Friday, December 17, 2010

The Quiet Genius - Clifford Curzon

He was a truly diffident, unassuming and introspective man, who just happened to be one of the truly great English pianists of the twentieth century.
That quiet, ruminative manner translated, innately or otherwise, into his unique manner at the piano.
Actually, he is the only great pianist I am aware of who seemingly sublimated the music he performed simply by way of a natural kind of suppression of his own entity to create some of the most singular approaches I have ever known; for instance, in a performance of the legendary Liszt Sonata I heard as a youngster, the kind of intensity of drama so germane to the name Liszt was never in evidence in this performance. For the only time in my life I heard Liszt played in a kind of setting that cannot be described in words - the sounds of Liszt were precisely as powerful in text, but in a way that was so pure in projection, that the drama came simply from the sounds Curzon gave me without a trace of his personality as part of the propellant - it was not so much the usual or expected human endeavor, in emotional terms, but rather a direct confrontation with the intellect of the composer without hubris or melodrama.

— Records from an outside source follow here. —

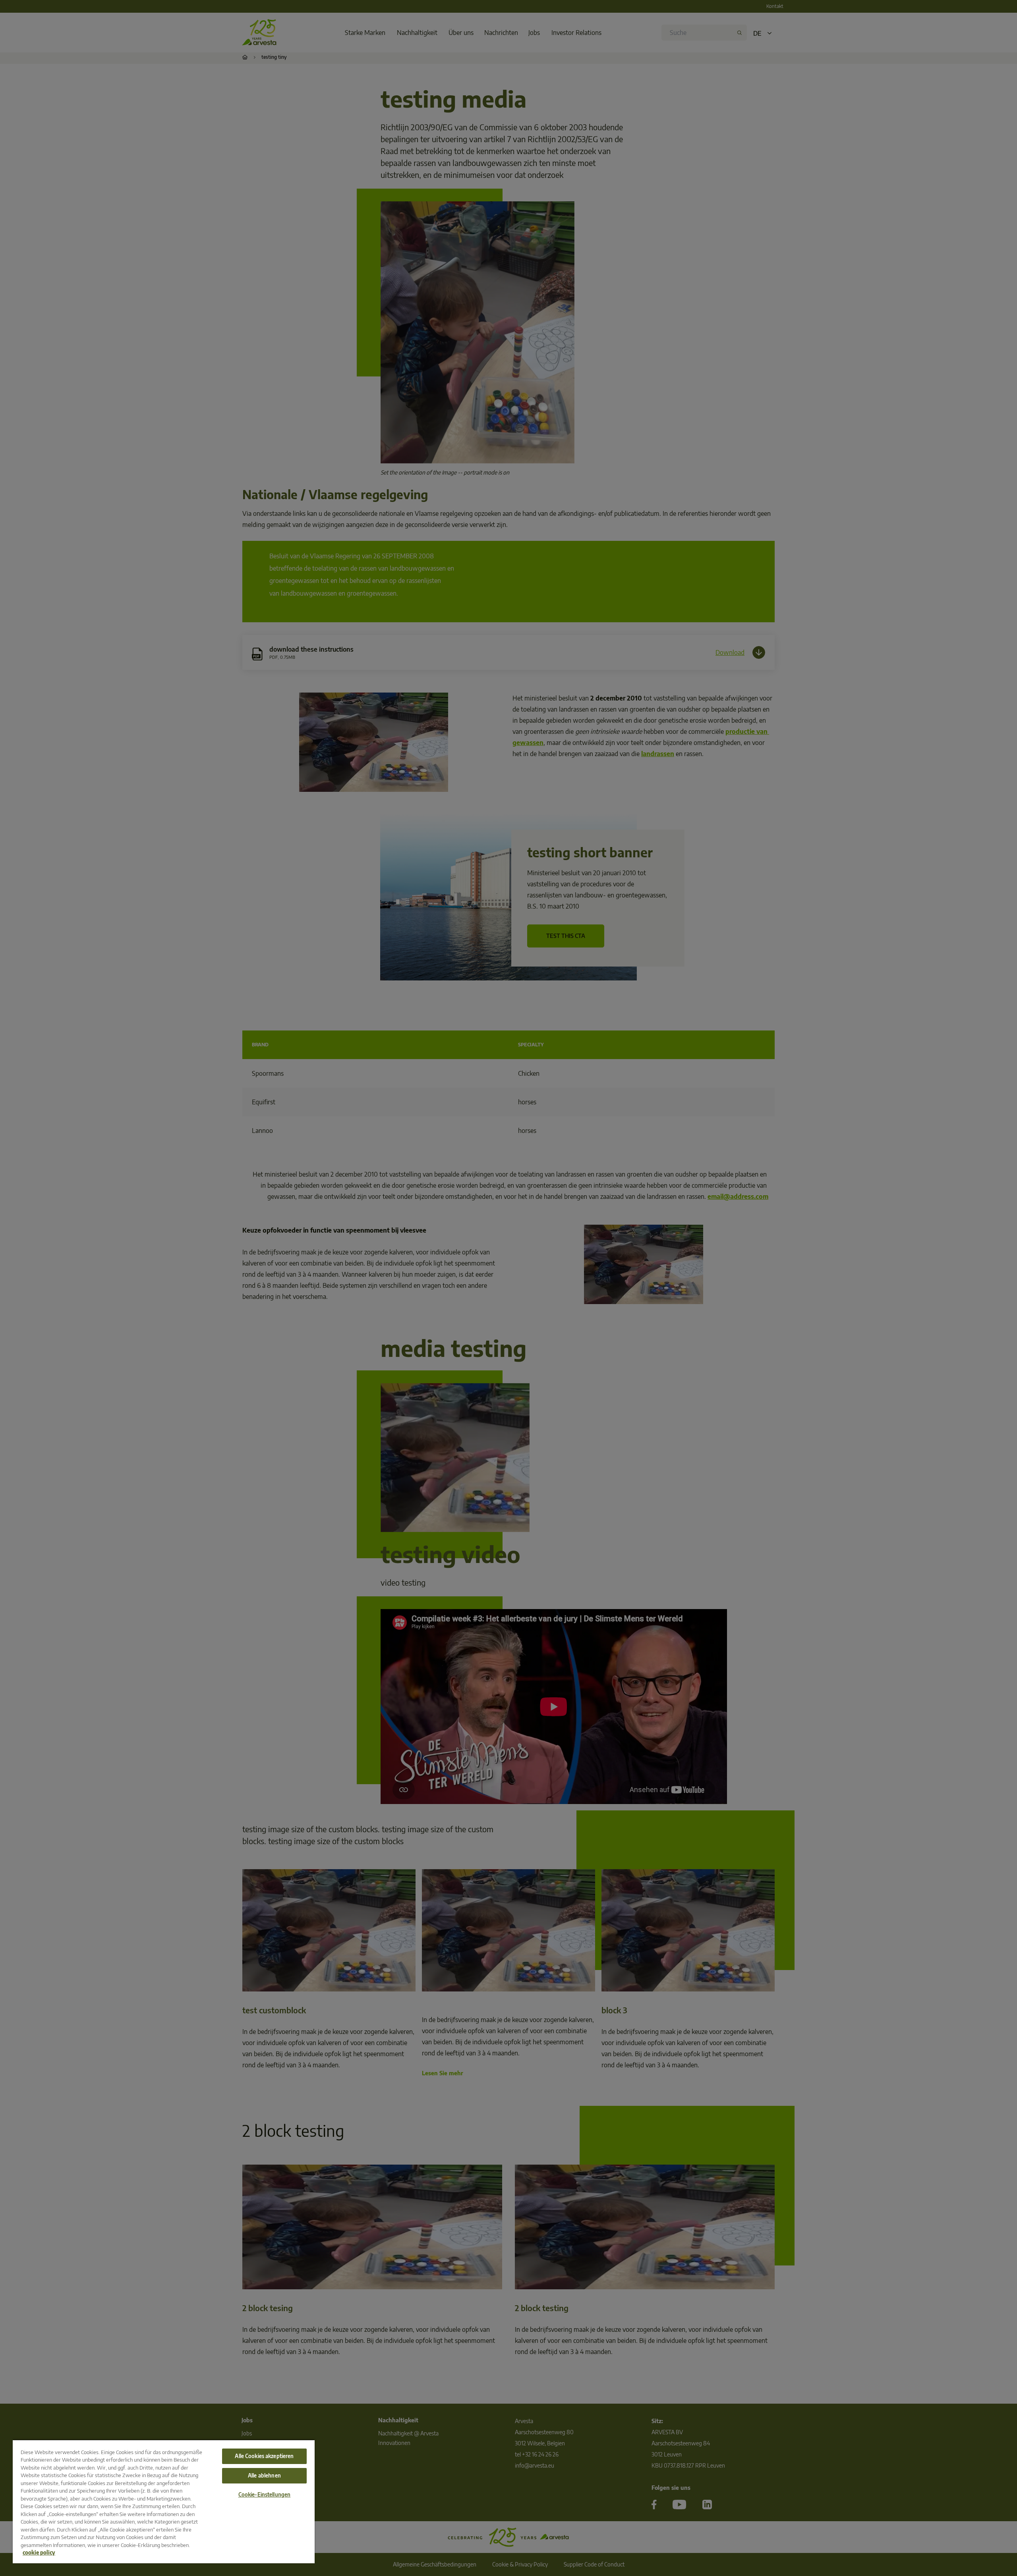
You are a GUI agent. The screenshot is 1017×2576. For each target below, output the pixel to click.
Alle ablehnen (264, 2475)
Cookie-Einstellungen (264, 2494)
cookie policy (39, 2552)
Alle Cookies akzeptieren (264, 2456)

Now there was, and perhaps still is, another recording of the Liszt filled with false notes and a rather shoddy and disoriented reading of this sonata, and to this day, I do not know how it ever met the light of day. This kind of performance would occasionally be given by Curzon, who was in fear of live performances and shunned them, unlike Horowitz, who in fear played regularly until he went into one of his many retirements in order to reestablish equilibrium. Curzon was also uncomfortable in many of his recording sessions. Seemingly, his search for the unattainable; namely Perfection, overcame his efforts, from time to time.
But there are recordings of Curzon out there of Mozart, Schubert and Beethoven, which are absolutely marvelous and enlightening. He did study with Schnabel for a period, which led into his specializing of the music of these masters.
If you are not familiar with Curzon, I would certainly advise your listening to this singular, quiet genius. I think that you will be enraptured.